Dataset records Block Start

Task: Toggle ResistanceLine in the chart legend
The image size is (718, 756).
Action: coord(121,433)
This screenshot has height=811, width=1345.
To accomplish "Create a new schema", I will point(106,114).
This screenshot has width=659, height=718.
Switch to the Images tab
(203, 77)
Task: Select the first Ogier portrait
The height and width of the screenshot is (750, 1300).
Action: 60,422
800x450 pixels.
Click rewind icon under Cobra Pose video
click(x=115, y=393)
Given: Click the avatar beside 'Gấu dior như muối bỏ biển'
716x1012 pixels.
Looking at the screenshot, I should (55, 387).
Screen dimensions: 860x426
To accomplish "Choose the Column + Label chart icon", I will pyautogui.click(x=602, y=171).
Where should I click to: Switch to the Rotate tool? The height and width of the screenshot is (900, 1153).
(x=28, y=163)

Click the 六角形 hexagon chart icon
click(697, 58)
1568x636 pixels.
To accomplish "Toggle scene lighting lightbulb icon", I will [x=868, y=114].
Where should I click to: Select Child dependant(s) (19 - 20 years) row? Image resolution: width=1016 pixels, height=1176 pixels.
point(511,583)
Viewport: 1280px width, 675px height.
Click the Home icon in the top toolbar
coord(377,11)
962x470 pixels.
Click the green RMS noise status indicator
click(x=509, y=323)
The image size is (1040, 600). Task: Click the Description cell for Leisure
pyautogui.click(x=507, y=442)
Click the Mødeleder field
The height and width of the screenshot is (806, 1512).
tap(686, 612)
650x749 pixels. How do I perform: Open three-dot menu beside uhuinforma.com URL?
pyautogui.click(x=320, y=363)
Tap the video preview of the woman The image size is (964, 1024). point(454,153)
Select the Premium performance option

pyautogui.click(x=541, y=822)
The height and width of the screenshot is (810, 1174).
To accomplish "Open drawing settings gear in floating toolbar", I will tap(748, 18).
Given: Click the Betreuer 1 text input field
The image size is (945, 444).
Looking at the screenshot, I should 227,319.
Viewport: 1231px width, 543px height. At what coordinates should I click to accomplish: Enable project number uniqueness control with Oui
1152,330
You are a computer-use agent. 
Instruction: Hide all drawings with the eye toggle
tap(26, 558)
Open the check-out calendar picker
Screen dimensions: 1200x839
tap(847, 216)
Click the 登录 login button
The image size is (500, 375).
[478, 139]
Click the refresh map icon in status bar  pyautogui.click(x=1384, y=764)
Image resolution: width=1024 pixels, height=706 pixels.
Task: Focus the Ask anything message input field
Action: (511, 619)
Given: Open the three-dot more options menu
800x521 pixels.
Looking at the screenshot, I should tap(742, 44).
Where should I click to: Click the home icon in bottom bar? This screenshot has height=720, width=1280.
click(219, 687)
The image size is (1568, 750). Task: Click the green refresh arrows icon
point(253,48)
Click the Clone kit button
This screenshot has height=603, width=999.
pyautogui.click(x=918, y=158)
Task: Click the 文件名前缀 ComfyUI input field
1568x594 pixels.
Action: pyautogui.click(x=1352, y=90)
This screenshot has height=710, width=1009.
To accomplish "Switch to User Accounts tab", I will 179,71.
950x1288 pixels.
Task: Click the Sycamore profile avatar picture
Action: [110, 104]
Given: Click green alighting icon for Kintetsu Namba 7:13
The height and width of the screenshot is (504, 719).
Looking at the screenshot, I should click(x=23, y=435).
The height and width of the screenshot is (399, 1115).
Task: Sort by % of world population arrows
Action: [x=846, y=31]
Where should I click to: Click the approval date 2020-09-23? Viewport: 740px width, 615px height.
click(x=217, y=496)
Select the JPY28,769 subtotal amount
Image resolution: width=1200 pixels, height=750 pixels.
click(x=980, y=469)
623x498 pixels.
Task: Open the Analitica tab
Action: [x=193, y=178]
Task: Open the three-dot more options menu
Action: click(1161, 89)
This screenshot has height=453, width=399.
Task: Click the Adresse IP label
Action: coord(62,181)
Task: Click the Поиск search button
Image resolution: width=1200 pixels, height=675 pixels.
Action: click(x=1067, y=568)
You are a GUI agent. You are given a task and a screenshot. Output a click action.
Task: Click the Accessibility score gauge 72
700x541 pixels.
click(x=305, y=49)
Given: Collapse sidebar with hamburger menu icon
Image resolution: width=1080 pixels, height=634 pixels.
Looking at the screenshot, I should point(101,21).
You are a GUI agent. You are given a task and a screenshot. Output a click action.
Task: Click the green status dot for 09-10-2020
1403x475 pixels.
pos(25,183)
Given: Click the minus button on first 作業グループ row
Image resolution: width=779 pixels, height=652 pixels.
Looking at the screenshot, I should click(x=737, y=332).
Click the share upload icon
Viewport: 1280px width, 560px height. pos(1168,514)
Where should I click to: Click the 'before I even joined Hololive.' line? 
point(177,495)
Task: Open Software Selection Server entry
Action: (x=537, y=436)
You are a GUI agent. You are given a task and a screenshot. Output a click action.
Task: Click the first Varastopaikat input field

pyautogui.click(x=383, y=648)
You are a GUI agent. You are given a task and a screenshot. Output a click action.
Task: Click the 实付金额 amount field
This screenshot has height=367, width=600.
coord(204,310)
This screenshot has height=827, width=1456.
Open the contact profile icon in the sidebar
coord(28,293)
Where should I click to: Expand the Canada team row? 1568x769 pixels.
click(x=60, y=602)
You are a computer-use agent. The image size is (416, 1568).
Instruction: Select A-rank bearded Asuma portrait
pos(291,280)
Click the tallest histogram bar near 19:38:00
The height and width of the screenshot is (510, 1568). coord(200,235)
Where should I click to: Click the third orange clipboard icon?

Dataset records Block End

The task calls for every line of the material that contains the string "computer".

§ **Response**
You are a computer-use agent. 
You are a computer-use agent. The image size is (416, 1568).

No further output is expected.